Mangabeira prevê mudança na Constituição para melhorar educação

Objetivo é incrementar cooperação entre Estados, municípios e a União, sobretudo no socorro a redes e escolas com dificuldades

DANIEL CARVALHO e PAULO SALDANA, O Estado de S. Paulo

29 Abril 2015 | 21h48

Responsável pelo projeto de reforma da educação básica, o ministro Roberto Mangabeira Unger, da Secretaria de Assuntos Estratégicos (SAE) da Presidência, não descarta mudanças na Constituição para melhorar a cooperação entre Estados, municípios e a União, sobretudo no socorro a redes e escolas com dificuldades. Unger desconsidera a ideia de “intervenção federal”, mas advoga a favor da criação de um sistema “transfederal” que seja capaz de “organizar o regaste”.
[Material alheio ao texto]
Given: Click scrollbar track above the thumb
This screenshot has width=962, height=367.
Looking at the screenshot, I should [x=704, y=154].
As ponderações estão em documento encaminhado a educadores que participaram de debate sobre as propostas da SAE para tirar do papel o slogan “Pátria Educadora”, do governo federal. O novo documento aborda “mal-entendidos” e “divergências” surgidos no encontro, realizado nesta semana em São Paulo. Mudanças constitucionais não seriam, entretanto, “tarefa para agora”.
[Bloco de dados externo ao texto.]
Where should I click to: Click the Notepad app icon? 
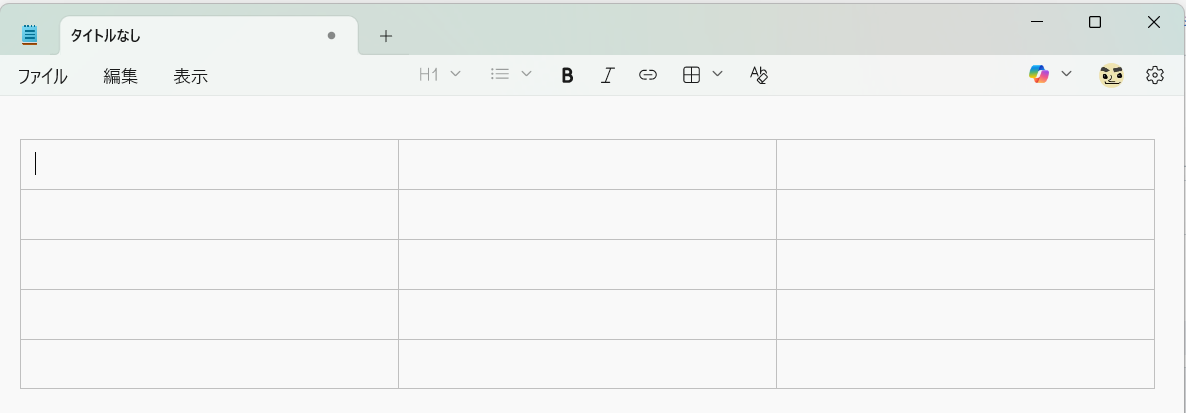[x=29, y=35]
Respondendo a críticas sobre a ausência do Ministério da Educação na criação das propostas, Unger ressaltou que é a presidente Dilma Rousseff que vai conduzir o projeto. Conforme revelou o Estado na semana passada, a proposta da SAE prevê repactuação federativa, criação de uma carreira nacional docente, socorro a redes e escolas com problemas, entre outros pontos. A possível troca de diretor de escola em caso de maus resultados também aparece.

Nesta quarta-feira, Unger falou a deputados na Câmara e defendeu o novo pacto federativo para a educação semelhante ao Sistema Único de Saúde (SUS).